There`s a very long thread around here somewhere on this subject.

The majority conclusion was men marry for love.

It sure as hell ain`t money.


----------



## frootloop (Dec 20, 2010)

I heard a good expression once:

"Never marry for money, you can borrow it for less..."


----------



## Catherine602 (Oct 14, 2010)

Are you searching for people to register for the site?
_Posted via Mobile Device_


----------



## DmitryKharitonov (Mar 31, 2012)

Catherine602 said:


> Are you searching for people to register for the site?
> _Posted via Mobile Device_


Im so sorry, didnt know that it needs registering. 
But amount of text in article dont allow me to paste it here too.

I just can quote parts:
Why do men get married:

The most popular answer at 64% - Because women want us to be married.
The second most popular answer is pretty common too at 59% - to prosper in career.
The third most popular answer is not really the best reason to be married – unexpected child, and it’s quite popular too at 44%.
The fourth of popular answer took 40% and said “Wanting to experience what marriage is”.
In 38% popularity places “Because of loneliness”.
“Because of tradition”.
“To receive a rest” – 33%.
To take more appearance. 29% of men need a woman like a decoration.
To receive help. 
Loyalty - 25%.
Infatuation.
If woman has money – 23%.
Being scared of death – 19%.
To form psychological cover – 17%.
Relatives is a cause of marriage for 12% of respondents.
And the last one, as you may have been waiting for - *LOVE – 10%*. 

just if you need more information, u have to login there.


----------



## DmitryKharitonov (Mar 31, 2012)

AllThePrettyHorses said:


> And your point is...?


my point is to think marriage over 100500 times before do, but even this can not guarantee happy life. :scratchhead:

the thing is this all seems to be too complicated.


----------



## YinPrincess (Jul 31, 2011)

tacoma said:


> There`s a very long thread around here somewhere on this subject.
> 
> The majority conclusion was men marry for love.
> 
> It sure as hell ain`t money.


http://talkaboutmarriage.com/mens-clubhouse/38499-male-incentive-marriage.html


_Posted via Mobile Device_


----------



## Entropy3000 (May 11, 2011)

DmitryKharitonov said:


> I've found and posted an interesting article and survey which reveals why do we gedding married. Is it turned out, only 10 % of respondents answer, becouse of love.
> 
> if you need article its here Home
> 
> ...


Absurd in my view. Maybe this might be true in some other culture but not any I am familiar with. The men I know married out of love. I can see umwanted pregnancy to be in there somewhere for some. Even if the woman wanted it the men married them out of love.


----------



## Lionelhutz (Feb 2, 2012)

Even though I think a large number of both men and women who are currently marrying should probably never marry anyone, I doubt this survey was close to scientific.

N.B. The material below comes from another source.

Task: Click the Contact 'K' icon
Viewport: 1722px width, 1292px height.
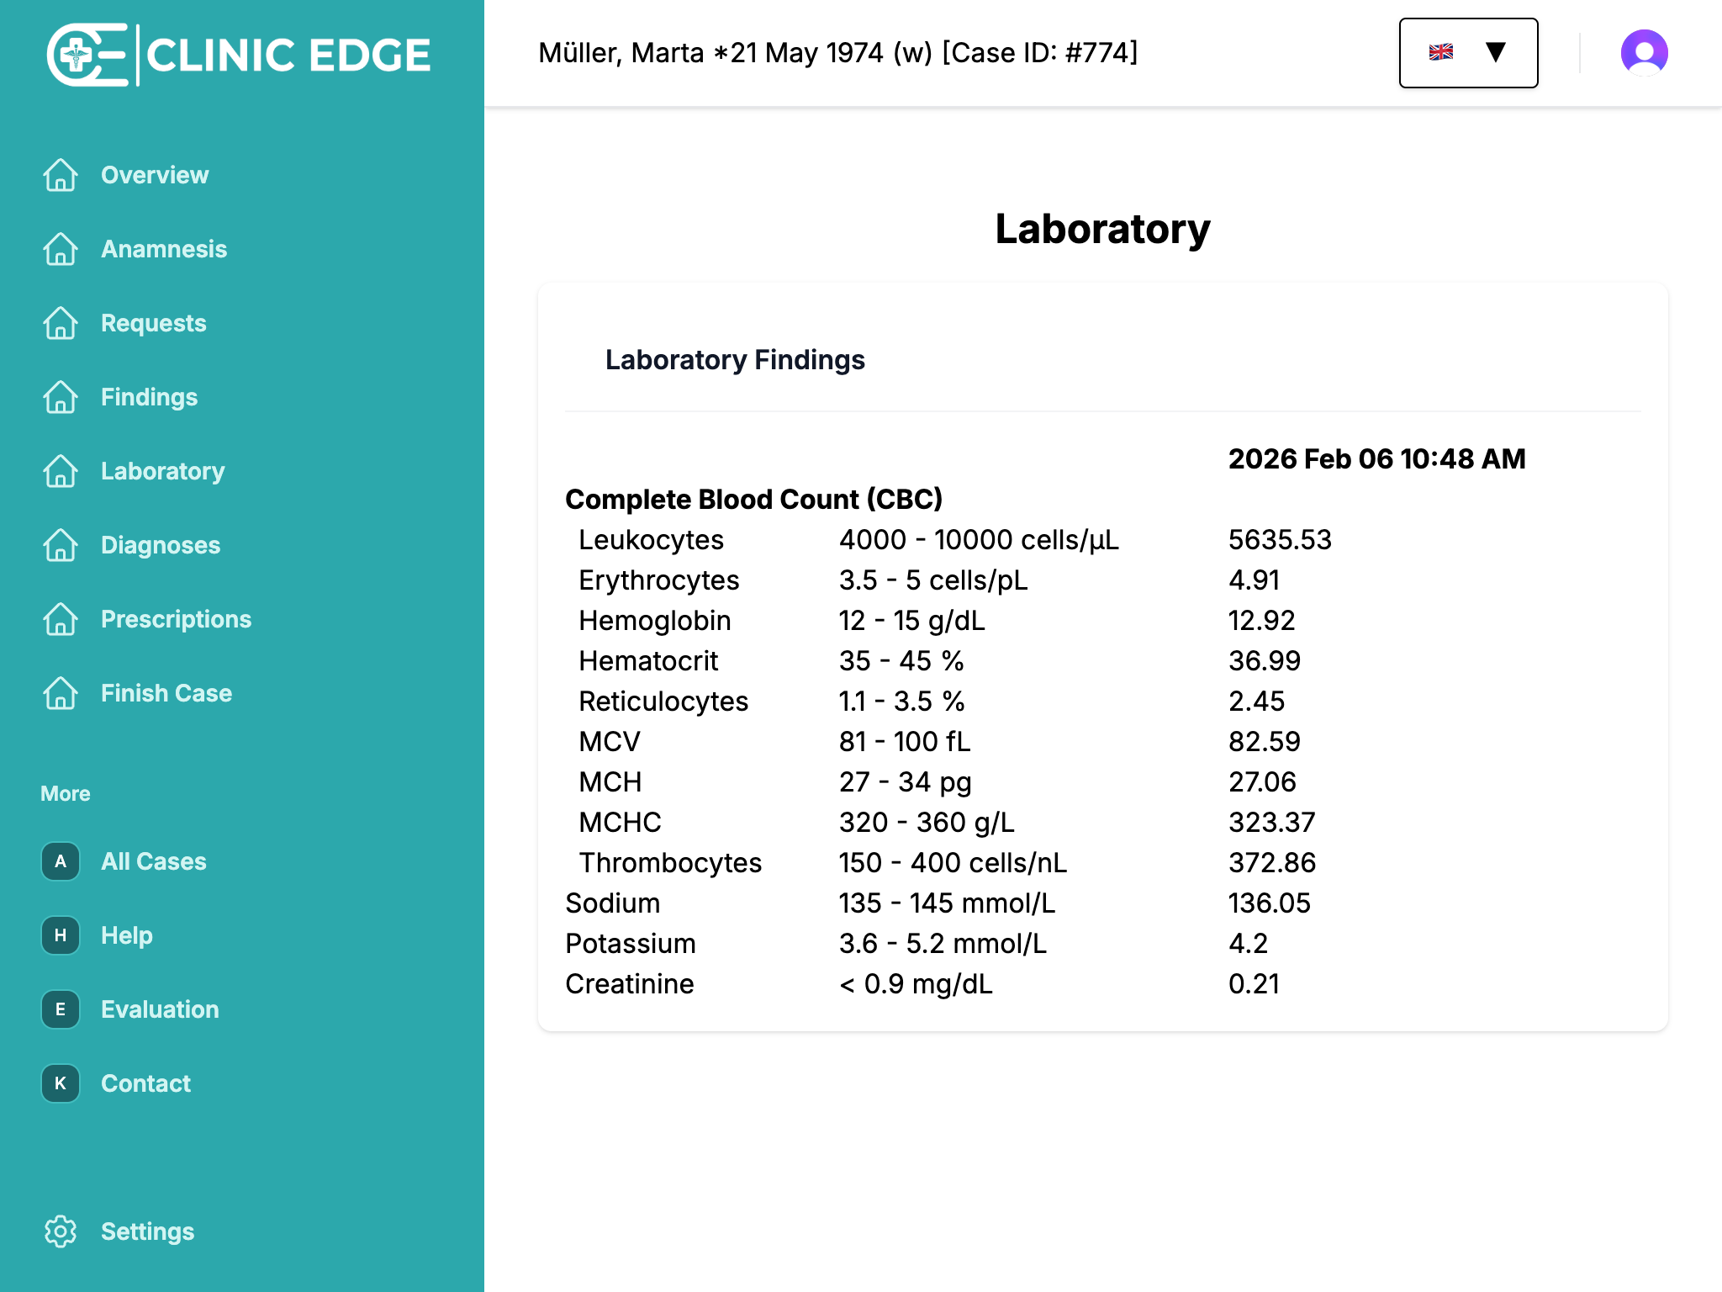Action: [x=60, y=1083]
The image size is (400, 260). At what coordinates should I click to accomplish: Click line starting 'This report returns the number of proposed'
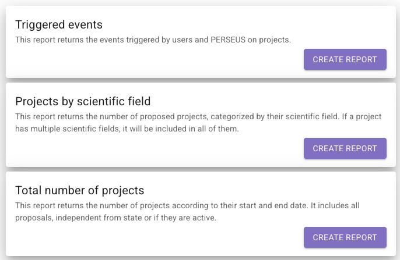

Perhaps it might be close it accurate if it was taken in a traditional society where there was a lot of pressure to not only marry but marry fairly young then it might be close to true.

Love was the the only reason I married and the only reason I stayed marriage when problems first started to arise.


----------



## Jeff74 (Feb 11, 2012)

frootloop said:


> I heard a good expression once:
> 
> "Never marry for money, you can borrow it for less..."


That is hilarious!


----------



## Browncoat (Mar 25, 2012)

I married for love, and we still love each other almost 15 years later... but there's no guarantee of a happily ever after.

Marriage takes work. You keep falling back in love with your spouse (as they are, not for what you want them to be). You have to keep reassuring them of your love for them.

If you don't you become part of the 50% divorce rate: Divorce Updates, 2011 Divorce News, Factors for divorce 2011 | Divorce Rate 2011

Edit: btw the title is really bugging me. It should be: "Why do met get married" or Why are men getting married". Stupid English.


----------



## Jeff/BC (Apr 1, 2012)

I have no idea why "men" get married. I suspect the reasons are terribly complex and terribly varied.

I personally got married because I ran across the most awesome person I'd ever met and I wasn't into being stupid at the moment.


----------